Clarete intenso o tinto con poco color. El Pacto de Cárdenas Ojo Gallo 2023 es un tinto que no se rige por convencionalismos. Elaborado con variedades tintas y blancas, recupera técnicas tradicionales del Alto de Najerilla, casi desaparecidas. Todo un hallazgo.
Temperatura servicio
Tipo de vino
Región
Tipo de barrica
Tina de roble de 1500 litros y depósito de hormigón
Tipo de botella
Borgoñona
Permanencia en barrica
12 meses, la mitad en cada tipo de recipiente
Capacidad (cl)
75
El Pacto de Cárdenas Ojo Gallo 2023 nace de tres parcelas centenarias y una cuarta plantada en 1957, situadas en Cárdenas, en pleno Alto Najerilla, a 600 metros de altitud. Los suelos son arcillo-ferrosos con base de roca conglomerada, y las cepas están plantadas en coplantación de variedades tintas y blancas, una práctica ancestral que aporta complejidad y equilibrio. La viticultura es respetuosa, con mínima intervención, buscando preservar el carácter del terruño.
Las uvas de las variedades garnacha tinta y viura, junto a otras minoritarias, se vinificaron conjuntamente. La maceración fue breve, de solo cuatro días, en depósito de hormigón, donde también comenzó la fermentación, que finalizó en depósitos acero inoxidable. El vino obtenido se crió durante 12 meses, la mitad en tina de roble de 5000 litros y la otra mitad en depósito de hormigón, respetando su frescura y carácter original.
Viñedos El Pacto (grupo Vintae), se fundó como un homenaje a los viticultores que conservaron el patrimonio vinícola de Rioja. Desde el Alto Najerilla y la Sonsierra, esta bodega apuesta por una viticultura ancestral, mínima intervención y elaboraciones que respetan la identidad de cada parcela. El Pacto de Cárdenas Ojo Gallo 2023 es un ejemplo perfecto de esta filosofía: un vino que rescata la tradición olvidada de los tintos de baja capa o claretes, que marida perfectamente con platos de cocina asiática, embutidos suaves, arroces, pastas o incluso pescados grasos. Un rioja versátil y sorprendente.

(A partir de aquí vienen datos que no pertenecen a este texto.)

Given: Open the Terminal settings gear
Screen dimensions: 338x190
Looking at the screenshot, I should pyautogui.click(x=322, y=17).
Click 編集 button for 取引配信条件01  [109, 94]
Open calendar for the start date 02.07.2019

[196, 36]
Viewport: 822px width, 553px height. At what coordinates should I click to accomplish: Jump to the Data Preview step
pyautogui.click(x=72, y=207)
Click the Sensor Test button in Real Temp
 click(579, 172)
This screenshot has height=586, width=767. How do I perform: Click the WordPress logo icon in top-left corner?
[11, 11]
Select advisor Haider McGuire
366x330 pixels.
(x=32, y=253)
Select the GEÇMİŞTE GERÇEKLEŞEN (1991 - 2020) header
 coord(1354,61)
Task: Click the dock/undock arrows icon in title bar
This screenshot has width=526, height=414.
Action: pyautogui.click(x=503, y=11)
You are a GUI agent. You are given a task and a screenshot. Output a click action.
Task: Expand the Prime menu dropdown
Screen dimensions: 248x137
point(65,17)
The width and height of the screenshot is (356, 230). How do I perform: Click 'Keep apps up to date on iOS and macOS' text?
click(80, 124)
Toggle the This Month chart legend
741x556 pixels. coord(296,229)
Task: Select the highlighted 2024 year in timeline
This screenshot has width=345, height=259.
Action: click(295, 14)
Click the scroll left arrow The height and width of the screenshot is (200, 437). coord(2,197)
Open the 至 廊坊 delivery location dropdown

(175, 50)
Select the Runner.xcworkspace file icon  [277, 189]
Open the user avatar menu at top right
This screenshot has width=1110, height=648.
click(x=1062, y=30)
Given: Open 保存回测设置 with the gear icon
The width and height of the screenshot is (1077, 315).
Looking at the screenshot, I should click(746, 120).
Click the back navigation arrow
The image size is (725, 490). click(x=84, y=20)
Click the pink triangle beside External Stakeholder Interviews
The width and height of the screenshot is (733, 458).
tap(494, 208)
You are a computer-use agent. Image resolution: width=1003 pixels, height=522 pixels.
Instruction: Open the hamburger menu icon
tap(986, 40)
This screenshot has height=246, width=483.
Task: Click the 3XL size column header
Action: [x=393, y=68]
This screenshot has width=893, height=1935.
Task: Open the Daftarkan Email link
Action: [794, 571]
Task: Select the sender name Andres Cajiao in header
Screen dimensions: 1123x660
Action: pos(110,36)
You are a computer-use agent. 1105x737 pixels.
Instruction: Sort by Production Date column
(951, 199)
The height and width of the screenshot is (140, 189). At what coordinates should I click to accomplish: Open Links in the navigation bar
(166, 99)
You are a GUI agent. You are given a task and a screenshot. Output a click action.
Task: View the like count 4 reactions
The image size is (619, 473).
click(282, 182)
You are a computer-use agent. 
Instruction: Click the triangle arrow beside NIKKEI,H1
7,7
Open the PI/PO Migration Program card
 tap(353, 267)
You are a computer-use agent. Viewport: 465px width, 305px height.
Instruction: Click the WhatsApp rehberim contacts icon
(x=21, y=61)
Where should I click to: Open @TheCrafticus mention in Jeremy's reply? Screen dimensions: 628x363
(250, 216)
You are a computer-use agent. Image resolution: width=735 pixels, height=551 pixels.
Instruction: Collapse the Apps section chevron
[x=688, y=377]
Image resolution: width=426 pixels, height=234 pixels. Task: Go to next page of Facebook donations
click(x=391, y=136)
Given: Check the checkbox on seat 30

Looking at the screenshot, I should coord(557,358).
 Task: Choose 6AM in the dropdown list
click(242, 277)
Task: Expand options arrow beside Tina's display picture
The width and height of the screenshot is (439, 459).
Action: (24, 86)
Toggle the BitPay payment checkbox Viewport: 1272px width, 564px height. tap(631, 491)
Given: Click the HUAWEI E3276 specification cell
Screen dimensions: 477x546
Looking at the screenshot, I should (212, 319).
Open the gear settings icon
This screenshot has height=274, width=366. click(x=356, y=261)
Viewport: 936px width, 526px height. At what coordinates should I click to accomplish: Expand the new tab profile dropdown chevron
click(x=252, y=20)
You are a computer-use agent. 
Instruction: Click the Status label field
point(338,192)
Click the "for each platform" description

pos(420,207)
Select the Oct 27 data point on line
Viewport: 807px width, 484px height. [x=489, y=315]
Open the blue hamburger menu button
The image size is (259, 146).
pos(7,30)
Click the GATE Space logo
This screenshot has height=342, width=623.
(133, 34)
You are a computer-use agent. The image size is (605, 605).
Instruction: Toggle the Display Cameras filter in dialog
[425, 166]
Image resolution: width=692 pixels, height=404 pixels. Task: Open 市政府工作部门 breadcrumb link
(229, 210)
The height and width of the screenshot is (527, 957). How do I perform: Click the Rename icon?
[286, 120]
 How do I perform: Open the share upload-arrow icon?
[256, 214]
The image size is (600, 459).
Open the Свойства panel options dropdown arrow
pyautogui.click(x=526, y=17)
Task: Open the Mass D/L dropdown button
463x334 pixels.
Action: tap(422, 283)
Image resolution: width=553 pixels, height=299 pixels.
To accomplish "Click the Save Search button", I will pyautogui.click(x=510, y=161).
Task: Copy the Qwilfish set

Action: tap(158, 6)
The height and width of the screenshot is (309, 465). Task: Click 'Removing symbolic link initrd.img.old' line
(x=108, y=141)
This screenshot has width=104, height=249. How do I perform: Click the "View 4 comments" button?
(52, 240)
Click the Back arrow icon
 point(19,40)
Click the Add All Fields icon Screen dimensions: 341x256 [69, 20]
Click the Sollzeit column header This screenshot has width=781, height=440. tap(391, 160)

A la vista, El Pacto de Cárdenas Ojo Gallo luce una baja intensidad de color, característica que inspira su nombre. Exhibe una vibrante tonalidad roja, fiel reflejo de la garnacha, que transmite juventud y energía. Su brillo intenso y la pureza de sus matices cromáticos aportan una luminosidad cautivadora en copa. En nariz ofrece aromas expresivos y limpio, mantiene con frescura sus notas primarias, a pesar de haber pasado por crianza. Predominan los frutos rojos frescos, acompañados de sugerentes recuerdos a yogur de fresa y un sutil toque de caramelo de fresa. Se suman delicadas notas balsámicas, florales y cítricas, inusuales en un tinto, que evocan la frescura de variedades blancas. En el fondo, se perciben matices cremosos y envolventes, fruto de su paso por tinas de roble, que aportan complejidad sin restar protagonismo a la fruta. En boca se muestra ligero, fluido y elegante, con una acidez viva perfectamente integrada en una textura sedosa y glicérica. Rompe con la estructura tradicional de los tintos para ofrecer una sensación delicada y amable, más cercana a la de un blanco. Su final es largo y complejo, con un postgusto donde se entrelazan la fruta fresca, las especias suaves y los toques envolventes de la crianza, logrando un equilibrio exquisito entre frescura y profundidad.
Viñedos El Pacto (grupo Vintae) se centra en elaborar viñas viejas en dos zonas con larga historia vinícola: la Sonsierra y el Alto Najerilla. Apuesta por trabajar en ecológico, respetando al máximo la naturaleza y su curso vital, y por volver a las formas de cultivo atávicas, practicadas por las generaciones anteriores de viticultores.
Así, ponen en práctica vendimias manuales, la mínima intervención en el proceso de elaboración, fermentaciones espontáneas y crianzas respetuosas que permiten expresar el valor de unos viñedos únicos. Su objetivo se centra en reflejar el potencial de la uva tempranillo de esta comarca privilegiada.